Fitzgerald v. Lane

155 S.W.2d 602 | Tex. Comm'n App. | 1941

GERMAN, Commissioner.

On June 17, 1918, Georgia Richards filed application in the Probate Court of Marion County, Texas, to be appointed guardian of the persons and estates of Haskell Fitzgerald and Perry Fitzgerald, minors. Without considering any possible irregularities in any of the proceedings, we will briefly state that the record apparently shows that Georgia Richards was appointed guardian and that she qualified as such. Afterward application was made by the guardian for order of sale of certain lands owned by the minors, order of sale was entered, sale made, report of sale filed, order of confirmation was entered, and deed by the guardian was executed to the purchaser. This sale was consummated in the year 1918. It appears that in the year 1924 the matter was reopened and another sale was made under orders of the court purporting to confirm the previous sale.

In the year 1937, after each of the wards had become of legal age, they filed a bill of review in the Probate Court of Marion County, seeking to set aside and hold for naught all of the orders and judgments of the probate court which had resulted in the sale of their lands. It is unnecessary here to recite the various grounds upon which it was claimed that the orders were void. On September 11, 1937, judgment was entered in the probate court in favor of Haskell and Perry Fitzgerald, cancelling and setting aside all of the orders, judgments and decrees which had been entered in the guardianship proceeding. Thereupon, the defendants in that proceeding perfected an appeal to the District Court of Marion County.

On June IS, 1937, Haskell and Perry Fitzgerald as plaintiffs filed suit in trespass to try title in the District Court of Marion County. In this suit plaintiffs sought to recover title and possession of their interests in the lands previously sold by the guardian. They also attacked by elaborate allegations the orders of the probate court. On September 15, 1937, plaintiffs in the trespass to try title suit, and who were also plaintiffs in the bill of review proceeding, which had been brought up from the probate court, filed motion in the district court to have these causes consolidated. The cáuses were consolidated and went to trial October 11, 1937. The parties will be designated as in the trial court.

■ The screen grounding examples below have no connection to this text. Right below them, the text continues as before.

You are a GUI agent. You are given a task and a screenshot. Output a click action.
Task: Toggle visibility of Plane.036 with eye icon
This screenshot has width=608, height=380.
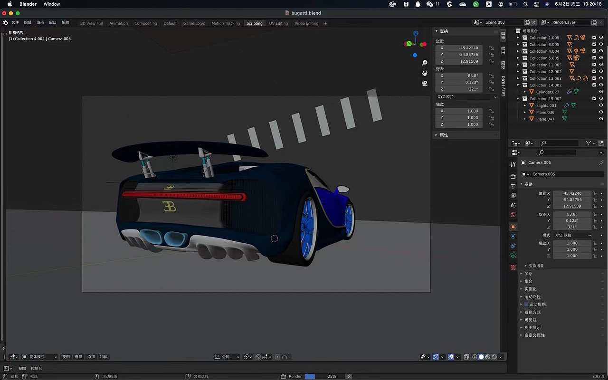coord(601,112)
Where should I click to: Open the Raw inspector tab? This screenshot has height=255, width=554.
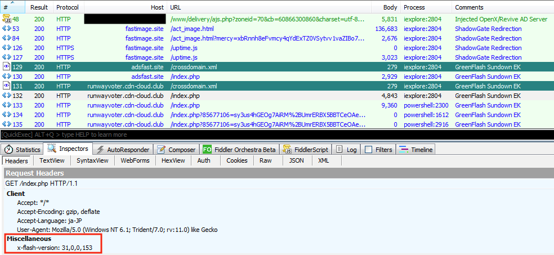point(266,160)
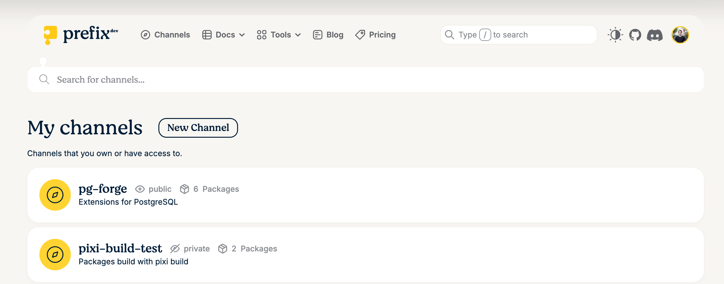This screenshot has height=284, width=724.
Task: Click the private crossed-eye on pixi-build-test
Action: click(x=175, y=249)
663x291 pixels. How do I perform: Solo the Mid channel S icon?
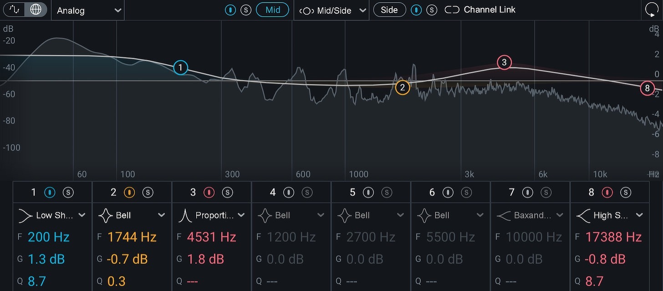click(246, 10)
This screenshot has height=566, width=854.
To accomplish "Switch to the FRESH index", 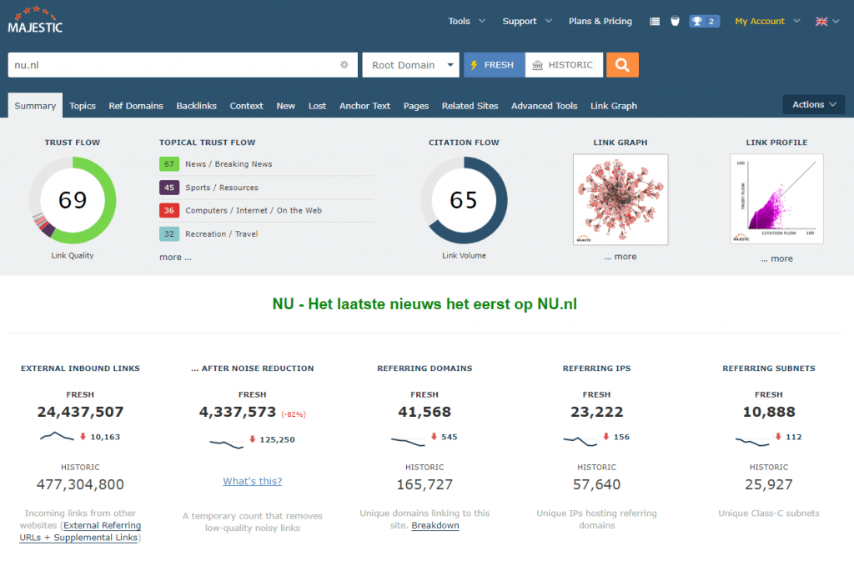I will [494, 65].

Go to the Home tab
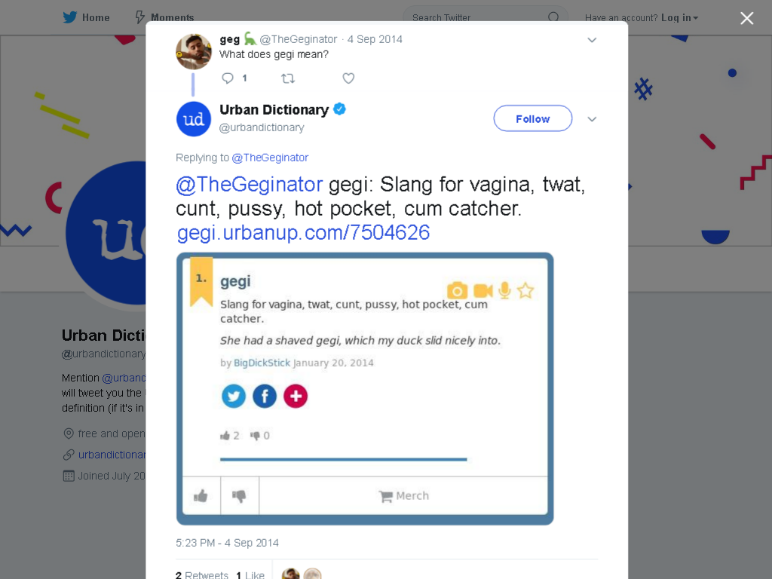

The case was tried before a jury. In answer to special issues a verdict was returned in favor of defendants and judgment was entered in their behalf. The plaintiffs in the judgment gave notice of appeal. In due time they filed motion for new trial, towit, on October 14, 1937. There is nothing in the transcript to show that the motion for new trial was acted upon and overruled by the trial court. It was shown, however, by certified copies of entries on the trial court’s docket that the motion was actually presented and overruled. The Court of Civil Appeals, in an opinion which reviews numerous decisions, concluded that the motion for new trial should be regarded as “abandoned,” or “waived,” and furnished no basis for consideration of assignments of error in that court. Finding no fundamental error, the Court of Civil Appeals affirmed the judgment of the trial court. 126 S.W.2d 64.

*604There are numerous authorities to support the conclusion of the Court of Civil Appeals that when the transcript does not affirmatively show that the motion for new trial was called to the attention of the court and acted upon during the time prescribed by statute, it will be presumed to have been abandoned. On the other hand, there are a number of cases which treat such a motion as overruled by operation of law. It would serve no useful purpose to attempt to reconcile the authorities so as to support by precedent either of these positions.

It is now definitely settled that under what is known as the Special Practice Act, Art. 2092, R.S.1925, Vernon’s Ann.Civ.St. Art. 2092, a motion for new trial not shown to have been presented to or acted upon by the trial court within the prescribed time is overruled by operation of law. Independent Life Ins. Co. v. Work, 124 Tex. 281, 77 S.W.2d 1036; Dallas Storage & Warehouse Co. v. Taylor, 124 Tex. 315, 77 S.W.2d 1031; Millers’ Mutual Fire Ins. Co. v. Wilkirson, 124 Tex. 312, 77 S.W.2d 1035; Houston Life Ins. Co. v. Dabbs, 125 Tex. 100, 81 S.W.2d 42; Highland Farms Corp. v. Fidelity Trust Co., 125 Tex. 474, 477, 82 S.W.2d 627.

There is nothing more compelling in the Special Practice Act requiring the holding above announced than in the general statute governing motions for new trial in cases like the present. Neither the rules nor the statute affirmatively require the motion to be “presented” to the court. Besides, Article 2232, R.S.1925, in enumerating the essentials concerning such a motion, specifies that the same shall “be determined at the term of the court at which it is made.” Logically, there is no reason why the same rule should not apply in all courts.

The Court is of the opinion that there should be uniformity, and that justice will probably be more fully conserved by applying the rule declared by the Court under the Special Practice Act, as shown by the cases above cited.

The record shows a number of assignments predicated upon the motion for new trial which were not considered by the Court of Civil Appeals. The judgment of that court is therefore reversed and the cause is remanded to it, that the cause may be considered in light of the record presented.

Opinion adopted by the Supreme Court.